Draußen Holland im Regen. Da ist es gut, drinnen mit der FAZ zu sein. Auf einer ganzen Zeitungsseite erzählen heute "elf Zeitzeugen", wie sie die Mondlandung vor 40 Jahren am Fernseher verfolgt haben. Darunter die Kanzlerin, der Kandidat, Claudia Roth und Gregor Gysi. Überraschung für die gebeutelte SPD: Diese erste Elefantenrunde vor der Bundestagswahl konnte Frank-Walter Steinmeier klar für sich entscheiden.

Die Grüne Claudia Roth stieg 1969 mit Decken, Hund und Familie in den Partykeller hinab, zu der Zeit  "Fernsehraum" der Familie. Die Roths gingen zum Fernsehen also in den Keller, irgendwie traurig.

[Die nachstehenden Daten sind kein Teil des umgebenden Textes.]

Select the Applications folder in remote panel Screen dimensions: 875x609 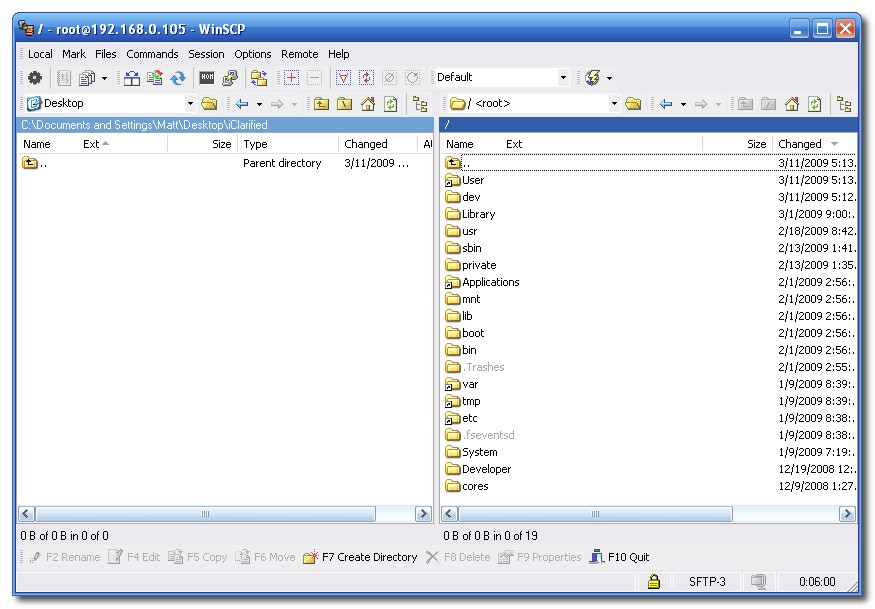point(490,282)
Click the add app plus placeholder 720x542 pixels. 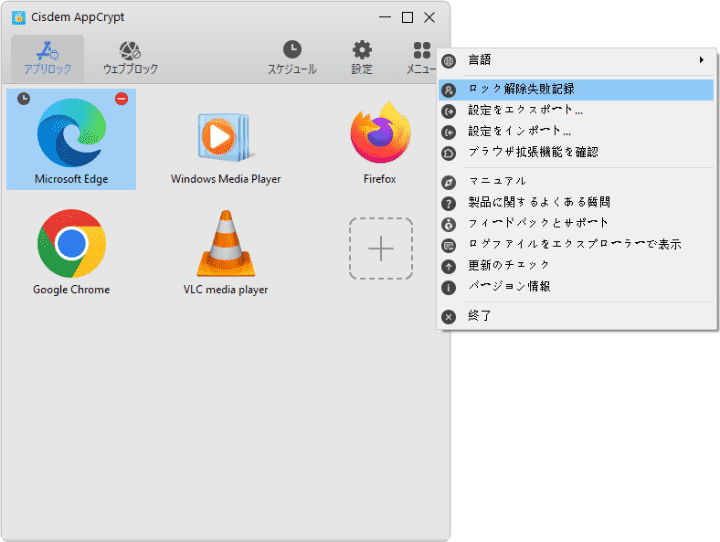click(x=380, y=248)
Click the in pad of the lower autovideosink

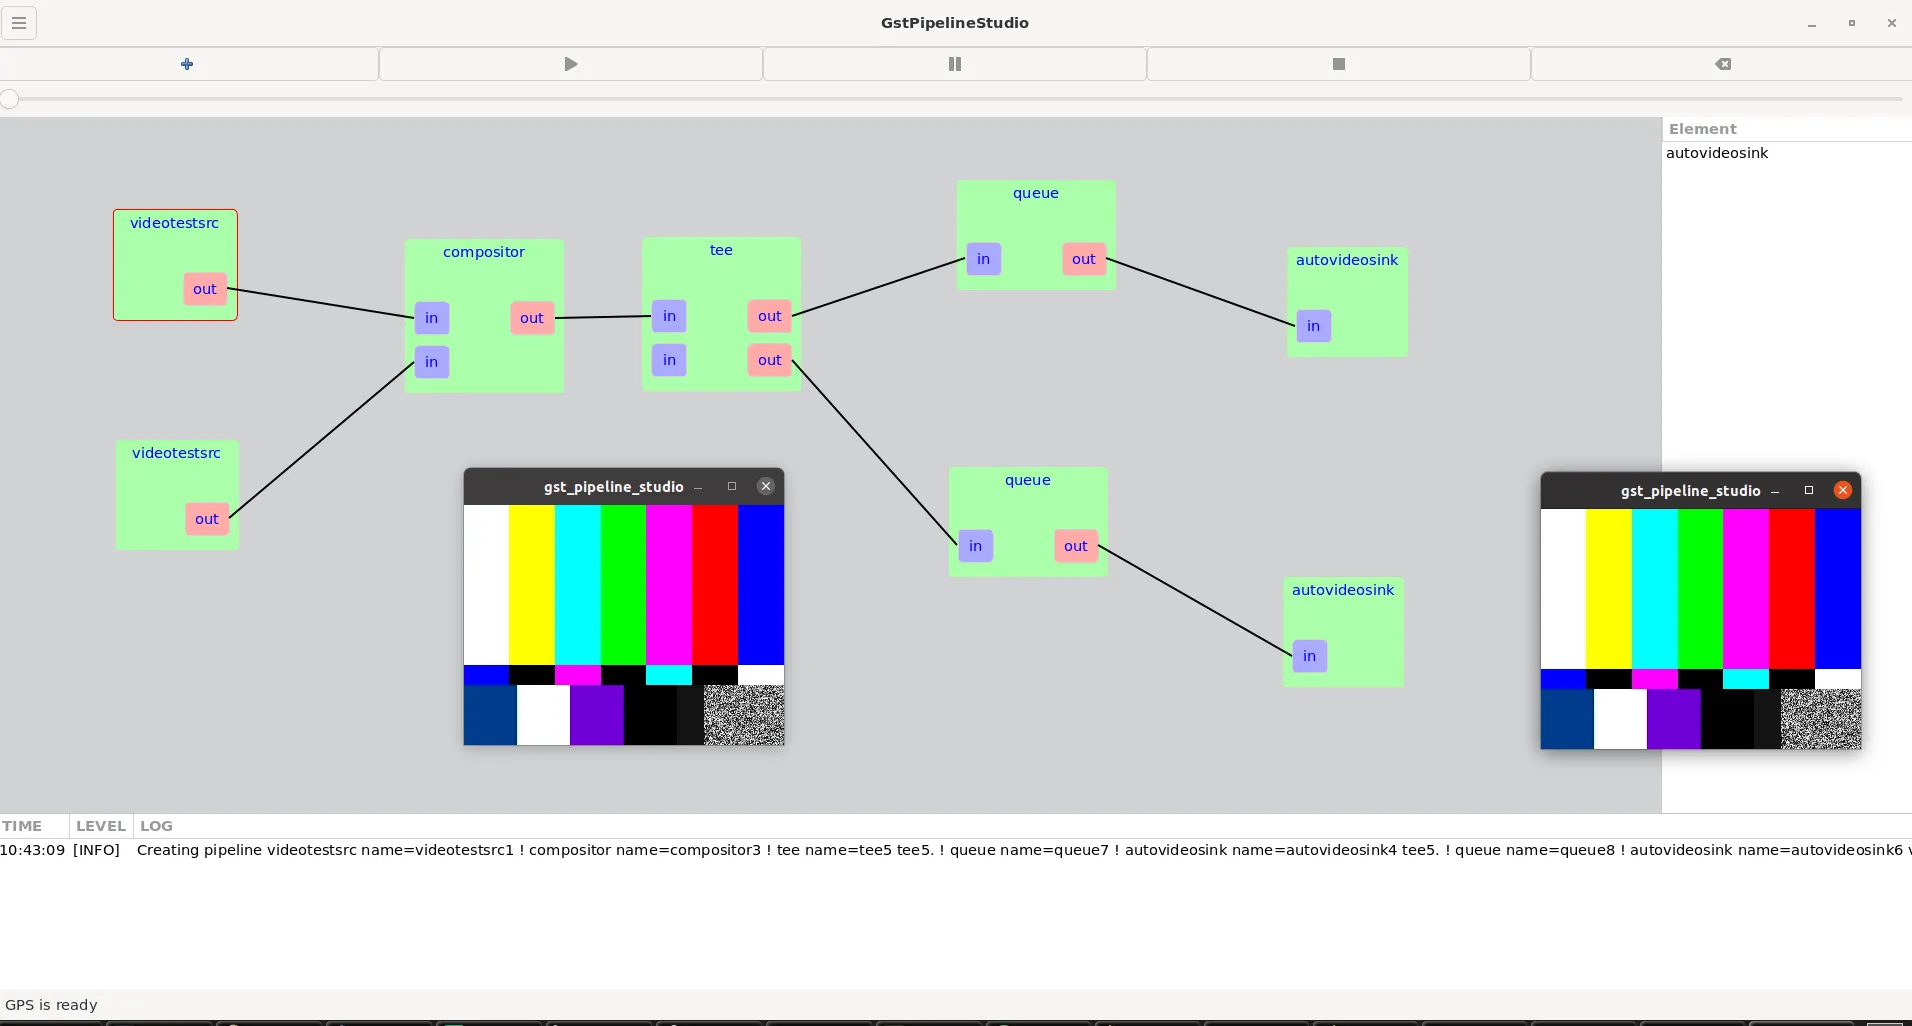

Die Gysis hatten als Fernseher erstaunlicherweise schon 1969 eine "alte Krücke", so schaute er bei seiner Schwester wie "der Vorsprung der Sowjetunion" eingeholt wurde. Ganz ostdeutsch erinnert sich auch Merkel. "Sie ist Bundeskanzlerin und CDU-Vorsitzende" steht unter ihrem Beitrag und von sich schreibt sie nur in der dritten Person: "Angela Merkel hat gerade ihren 15. Geburtstag gefeiert, als erstmals ein Mensch den Mond betrat." Wäre auch ein schöner Einstieg für ihre Autobiografie!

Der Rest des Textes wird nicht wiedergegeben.